– Cook new food
Not sure what to do with that acorn squash or kholrabi, look it up. Supermarkets stock the same produce year round, so it’s easy to buy the same veggies and get in a cooking rut. (Mark Bittman’s How to Cook Everything and Alice Water’s Chez Panisse Vegetables and The Art of Simple Food and marthastewart.com have easy to follow, great recipes.)
– Attune yourself to the seasons
If you garden or join a CSA, you’ll have so much zucchini when it’s in season, you won’t crave it in February. Mizuna, kale and other leafy greens are zesty (and so exciting) in the spring, bitter after a heat wave, and sweetest after frost.
– Really taste your food
I’ve had a-ha moments with braised leeks, shallots and cippolini onions. An onion is not just an onion. A variety of flavors, and medicinal properties, Alliums are kind of amazing. In June, substitute spring onions to sweeten your recipes ‘cause that’s what’s coming out of the earth.

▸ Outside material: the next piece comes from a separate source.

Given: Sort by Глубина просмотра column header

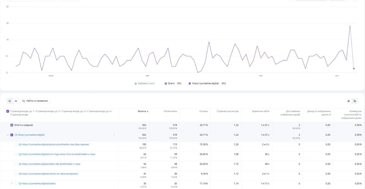Looking at the screenshot, I should 228,111.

– Support farmers when their cash flow is low and their expenses are high!
Heating bills, seed orders, equipment repairs. Winter slows things down a bit (from a 70-80 hr work week to 40-50 hrs) and the land is resting, but farmers are still farming. Joining a CSA early helps farmers plan how much and what varieties to plant.
– Keep upstate beautiful
Good farmland in the Hudson Valley has an asking price of $8-12k an acre and relatively high property taxes even with agricultural tax breaks. Open land will only remain open if the landowners can afford to keep it.
– Support organic farms that feed people while protecting the watershed, sequestering carbon, and encouraging bio-diversity and a healthy ecosystem.
To find a CSA in your upstate community, ask around, look for flyers at the wine shop, hardware store, cafe- independent locally owned business, or check out Local Harvest. If you’re in the city you can still support upstate communities (with your dollars and votes). Just Food can help you locate a CSA or start a new drop off location.